É este ceticismo de Edgar Wilson que torna o longa interessante, pois impede que ele se torne um panfleto raso que alerta para os perigos do extremismo, da ultra vigilância e da tomada fundamentalista. Contrastado pelo colega Tomás (Danilo Grangheia, excepcional), padre excomungado que se preocupa em dar a extrema unção a pessoas moribundas nas estradas, Edgar faz com que o público seja constantemente testado no ponto de interseção entre duas ideias dissonantes, já que um se preocupa estritamente com os animais e o outro faz questão de recordar a todo momento que a humanidade, de certa forma, persiste.
Neste tom que navega entre o onírico e o existencial, é possível se lembrar de obras de David Lynch, mas pesa contra o filme uma espécie de mudança de rota que acontece na metade final. A partir de determinado momento, Dutra começa a se explicar demais, e toda essa aura indagadora fica de escanteio. A impressão que fica é que Edgar Wilson e Tomás estão cumprindo missões em um jogo de videogame, e todo o impacto da intrigante primeira metade vai se esvaziando.

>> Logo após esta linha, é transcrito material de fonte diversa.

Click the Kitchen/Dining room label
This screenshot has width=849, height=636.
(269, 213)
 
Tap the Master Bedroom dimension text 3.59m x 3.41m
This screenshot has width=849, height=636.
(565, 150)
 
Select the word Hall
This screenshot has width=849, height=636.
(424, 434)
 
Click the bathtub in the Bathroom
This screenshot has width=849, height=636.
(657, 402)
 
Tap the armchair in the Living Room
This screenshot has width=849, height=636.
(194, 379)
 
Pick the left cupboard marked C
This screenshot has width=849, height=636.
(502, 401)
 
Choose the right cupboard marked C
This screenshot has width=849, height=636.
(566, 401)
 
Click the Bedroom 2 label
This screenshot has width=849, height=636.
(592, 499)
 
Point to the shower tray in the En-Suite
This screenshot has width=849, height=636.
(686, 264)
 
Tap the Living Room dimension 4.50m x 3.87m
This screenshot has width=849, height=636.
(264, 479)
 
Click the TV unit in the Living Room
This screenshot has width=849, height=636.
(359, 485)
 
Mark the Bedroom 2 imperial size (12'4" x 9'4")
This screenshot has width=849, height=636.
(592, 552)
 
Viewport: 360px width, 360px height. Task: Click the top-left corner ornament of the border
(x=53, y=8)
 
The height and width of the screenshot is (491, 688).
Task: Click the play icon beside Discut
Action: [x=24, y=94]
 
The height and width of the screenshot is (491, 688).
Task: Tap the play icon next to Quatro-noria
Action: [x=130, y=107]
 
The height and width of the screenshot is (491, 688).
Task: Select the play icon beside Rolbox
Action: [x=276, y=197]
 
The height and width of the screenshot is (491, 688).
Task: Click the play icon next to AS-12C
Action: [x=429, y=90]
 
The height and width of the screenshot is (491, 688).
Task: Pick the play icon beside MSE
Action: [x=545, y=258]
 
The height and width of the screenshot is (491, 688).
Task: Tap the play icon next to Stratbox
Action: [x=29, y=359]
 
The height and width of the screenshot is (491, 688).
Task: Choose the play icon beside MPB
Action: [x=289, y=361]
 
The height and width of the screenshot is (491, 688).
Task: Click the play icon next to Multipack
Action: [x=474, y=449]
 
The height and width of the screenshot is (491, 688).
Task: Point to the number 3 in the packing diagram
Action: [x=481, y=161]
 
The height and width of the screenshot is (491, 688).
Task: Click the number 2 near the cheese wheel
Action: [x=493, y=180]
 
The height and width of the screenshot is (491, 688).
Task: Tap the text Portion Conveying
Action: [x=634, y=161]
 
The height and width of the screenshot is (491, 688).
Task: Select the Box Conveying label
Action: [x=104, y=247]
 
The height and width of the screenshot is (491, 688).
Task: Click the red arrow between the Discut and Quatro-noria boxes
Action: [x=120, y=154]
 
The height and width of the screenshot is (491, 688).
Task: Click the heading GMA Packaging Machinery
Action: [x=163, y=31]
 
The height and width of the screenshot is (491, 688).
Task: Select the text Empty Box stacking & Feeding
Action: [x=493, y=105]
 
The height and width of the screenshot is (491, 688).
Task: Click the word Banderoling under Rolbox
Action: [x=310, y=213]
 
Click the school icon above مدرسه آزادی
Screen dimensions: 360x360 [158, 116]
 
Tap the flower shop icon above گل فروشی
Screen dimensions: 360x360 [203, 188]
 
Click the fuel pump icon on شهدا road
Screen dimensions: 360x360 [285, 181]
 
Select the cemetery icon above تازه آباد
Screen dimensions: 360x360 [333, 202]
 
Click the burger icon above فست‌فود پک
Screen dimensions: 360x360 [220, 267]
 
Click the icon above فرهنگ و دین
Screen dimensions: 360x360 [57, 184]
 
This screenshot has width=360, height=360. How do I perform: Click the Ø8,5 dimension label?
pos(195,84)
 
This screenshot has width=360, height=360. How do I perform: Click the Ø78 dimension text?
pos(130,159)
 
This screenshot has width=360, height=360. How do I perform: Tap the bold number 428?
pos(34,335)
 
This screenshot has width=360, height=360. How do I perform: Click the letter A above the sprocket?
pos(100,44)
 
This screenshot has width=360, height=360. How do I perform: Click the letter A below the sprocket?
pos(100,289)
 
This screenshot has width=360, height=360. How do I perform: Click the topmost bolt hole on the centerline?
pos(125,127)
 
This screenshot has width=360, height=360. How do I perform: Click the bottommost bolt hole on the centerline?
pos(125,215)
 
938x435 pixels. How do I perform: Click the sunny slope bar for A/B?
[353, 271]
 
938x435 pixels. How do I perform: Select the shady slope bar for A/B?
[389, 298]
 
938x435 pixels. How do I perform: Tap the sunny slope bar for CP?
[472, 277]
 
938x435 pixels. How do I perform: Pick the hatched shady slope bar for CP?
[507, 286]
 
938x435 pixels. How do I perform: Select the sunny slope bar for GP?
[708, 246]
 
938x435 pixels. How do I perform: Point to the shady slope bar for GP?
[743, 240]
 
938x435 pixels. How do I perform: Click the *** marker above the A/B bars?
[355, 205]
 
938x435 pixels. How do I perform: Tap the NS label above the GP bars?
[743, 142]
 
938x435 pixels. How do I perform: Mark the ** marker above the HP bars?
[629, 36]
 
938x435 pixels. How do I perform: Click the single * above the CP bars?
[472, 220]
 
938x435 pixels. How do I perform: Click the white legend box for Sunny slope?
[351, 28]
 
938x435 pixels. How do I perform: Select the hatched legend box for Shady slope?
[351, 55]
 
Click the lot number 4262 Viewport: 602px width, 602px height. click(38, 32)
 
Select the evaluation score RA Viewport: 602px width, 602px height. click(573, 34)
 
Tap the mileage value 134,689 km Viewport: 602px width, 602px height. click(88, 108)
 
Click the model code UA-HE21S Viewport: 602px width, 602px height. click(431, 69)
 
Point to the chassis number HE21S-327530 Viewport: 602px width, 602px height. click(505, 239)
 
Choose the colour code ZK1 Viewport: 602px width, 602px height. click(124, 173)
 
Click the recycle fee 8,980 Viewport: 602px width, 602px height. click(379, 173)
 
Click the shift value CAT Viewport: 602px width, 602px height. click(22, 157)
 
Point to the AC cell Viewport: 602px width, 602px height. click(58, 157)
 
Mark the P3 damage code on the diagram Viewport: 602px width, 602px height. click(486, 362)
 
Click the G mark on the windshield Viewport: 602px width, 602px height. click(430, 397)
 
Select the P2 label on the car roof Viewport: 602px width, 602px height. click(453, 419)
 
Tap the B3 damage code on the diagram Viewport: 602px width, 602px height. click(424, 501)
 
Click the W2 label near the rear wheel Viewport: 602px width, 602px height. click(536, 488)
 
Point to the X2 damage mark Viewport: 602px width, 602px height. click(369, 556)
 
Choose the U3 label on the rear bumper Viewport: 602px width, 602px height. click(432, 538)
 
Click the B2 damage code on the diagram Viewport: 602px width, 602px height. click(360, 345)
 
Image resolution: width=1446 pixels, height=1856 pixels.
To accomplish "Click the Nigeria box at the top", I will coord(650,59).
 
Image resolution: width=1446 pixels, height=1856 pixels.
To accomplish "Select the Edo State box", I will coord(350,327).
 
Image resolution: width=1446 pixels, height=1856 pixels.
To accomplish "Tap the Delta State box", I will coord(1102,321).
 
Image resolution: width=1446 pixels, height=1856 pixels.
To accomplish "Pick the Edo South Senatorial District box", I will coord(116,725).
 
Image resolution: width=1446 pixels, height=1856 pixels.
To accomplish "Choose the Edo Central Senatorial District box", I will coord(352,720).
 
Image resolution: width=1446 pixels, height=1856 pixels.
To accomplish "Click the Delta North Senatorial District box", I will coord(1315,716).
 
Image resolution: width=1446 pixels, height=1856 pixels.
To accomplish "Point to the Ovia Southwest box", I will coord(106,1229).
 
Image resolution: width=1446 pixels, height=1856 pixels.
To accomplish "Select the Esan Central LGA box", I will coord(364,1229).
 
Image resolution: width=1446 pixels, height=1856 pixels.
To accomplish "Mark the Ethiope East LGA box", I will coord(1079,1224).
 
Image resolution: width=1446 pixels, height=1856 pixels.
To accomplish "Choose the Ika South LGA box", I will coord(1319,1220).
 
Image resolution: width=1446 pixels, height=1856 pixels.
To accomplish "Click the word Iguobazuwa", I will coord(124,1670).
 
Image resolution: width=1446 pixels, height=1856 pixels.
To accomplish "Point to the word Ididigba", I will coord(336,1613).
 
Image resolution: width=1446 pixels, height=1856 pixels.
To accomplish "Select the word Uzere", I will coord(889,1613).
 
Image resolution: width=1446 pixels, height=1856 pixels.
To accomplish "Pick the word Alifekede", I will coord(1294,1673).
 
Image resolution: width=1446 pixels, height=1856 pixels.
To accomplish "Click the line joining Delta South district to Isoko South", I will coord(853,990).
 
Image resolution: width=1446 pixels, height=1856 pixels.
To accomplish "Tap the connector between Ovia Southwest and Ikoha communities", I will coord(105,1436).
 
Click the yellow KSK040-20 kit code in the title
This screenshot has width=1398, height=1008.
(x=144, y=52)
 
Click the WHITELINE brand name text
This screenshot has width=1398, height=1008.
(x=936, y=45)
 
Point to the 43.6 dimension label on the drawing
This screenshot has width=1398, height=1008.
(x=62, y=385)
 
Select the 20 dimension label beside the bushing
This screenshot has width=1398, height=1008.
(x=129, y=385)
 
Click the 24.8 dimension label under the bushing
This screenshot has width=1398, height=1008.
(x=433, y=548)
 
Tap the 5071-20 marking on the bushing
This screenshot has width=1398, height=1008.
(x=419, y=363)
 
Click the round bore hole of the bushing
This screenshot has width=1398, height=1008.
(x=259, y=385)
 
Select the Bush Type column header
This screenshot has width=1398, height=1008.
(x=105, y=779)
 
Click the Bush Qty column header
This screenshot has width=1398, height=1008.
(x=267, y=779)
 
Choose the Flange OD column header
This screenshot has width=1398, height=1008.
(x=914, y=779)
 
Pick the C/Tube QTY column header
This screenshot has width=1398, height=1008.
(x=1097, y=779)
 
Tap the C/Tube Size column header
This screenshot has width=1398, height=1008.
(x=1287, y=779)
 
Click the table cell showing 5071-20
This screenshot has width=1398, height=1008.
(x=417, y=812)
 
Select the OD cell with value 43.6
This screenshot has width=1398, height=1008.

Mesmo assim, "Enterre Seus Mortos" é um aceno sóbrio para o realismo fantástico com elementos impressionantes. Mesmo com alguns incômodos pela carga hermética e a duração desnecessariamente longa, o novo filme de Marco Dutra é acima de tudo corajoso, pois segue irredutível em sua proposta de fazer algo diferente, sobretudo num cenário em que tanto se espera filmes formatados dentro de um certo padrão. É um lembrete pertinente que Dutra (assim como Juliana Rojas fez no seu recente "Cidade; Campo") ousa estar na vanguarda e abrir novos caminhos, custe o que custar.